Gayusuta and Washington

Thursday, August 17, 2017

Friday Reprise: Egushawa of the Ottawa

The Northwest Indian War (1785-1795), brought together some of the finest Native commanders ever seen in this early period of American history.  We've focused on Blue Jacket of the Shawnee, Little Turtle of the Miami and Buckongahelas of the Delaware/Lenape.  There were others, too, among them Egushawa of the Ottawa, who may have been related to Pontiac.

Egushawa (c 1726-1796) would have been born in the area of the Detroit River region, not far from the later British Army outpost of Fort Detroit.  His name means "bringer together" in the Ottawa language, a skill he was good at when it came to uniting his people under his leadership later in life.  Little is known of his youth and early adulthood.  If he was born in 1726, he would have been old enough to participate in the Seven Years War (1755-1762) and later Pontiac's Rebellion (1764).  At some point, he became a war chief and later a principal political chief among the Ottawa.  He is sometimes called a successor to Pontiac, though Pontiac never had as much power during his lifetime.

The first time Egushawa appears on paper, he was mentioned in a land grant of an island in the Detroit River to Alexis Masonville in 1774.  At that time, Ottawa influence extended through what is now Michigan to Northwestern Ohio to the Maumee River.  When the Revolution broke out, Egushawa was living near the mouth of the Maumee River, near present day Toledo, Ohio.  He assisted British officials with efforts to recruit Native warriors to support the British war effort on the frontier.  Henry Hamilton, the British Lieutenant Governor at Fort Detroit, awarded him a sword.  Like many future Native leaders, he was present at the Battle of Oriskany.  In 1778, he accompanied Hamilton's expedition to recapture Fort Vincennes from General George Rogers Clark.  Hamilton was captured by Clark instead, but Egushawa escaped.  Later, he participated in an invasion of what is now Kentucky where two American outposts were captured. 

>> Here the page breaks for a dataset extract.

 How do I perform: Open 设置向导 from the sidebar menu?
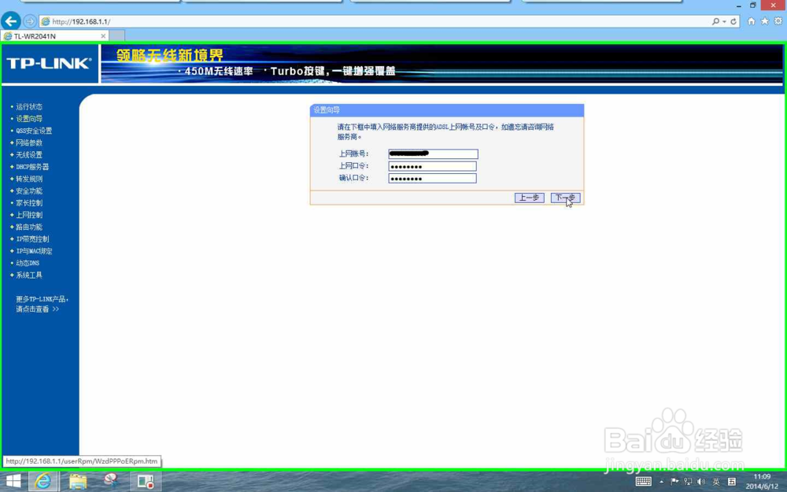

In 1783, the British ceded their land rights in the United States and Northwest Territory without consulting their Native allies.  This left tribes in the Northwest Region in the lurch, having to agree to peace treaties to keep what they could of their land and hunting rights.  Egushawa opposed this and considered none of these treaties to be valid.  When the Shawnee began agitating for the various tribes to come together to form the Western Confederacy, they found Egushawa and the Ottawa to be willing allies.  The British, who had not abandoned Detroit or Mackinack, clandestinely supported the Confederacy through advice and supplies of arms, but did not provide troops or leadership.  Egushawa was part of the Native army who defeated Col. Josiah Harmer in 1790.  Later, he was present at the Battle of the Wabash in 1791.

The tide turned at the Battle of Fallen Timbers in 1794, when the Native forces were defeated and Egushawa was wounded.  With the British unwilling to provide shelter to their families or more open support of their effort, the Natives, including Egushawa, had no choice but to agree to the Treaty of Greenville in 1795, ceding most of Southwest Michigan but preserving at least some hunting range for the Ottawa in northwestern Ohio.  Egushawa, who was old by the standards of the time, died the following year.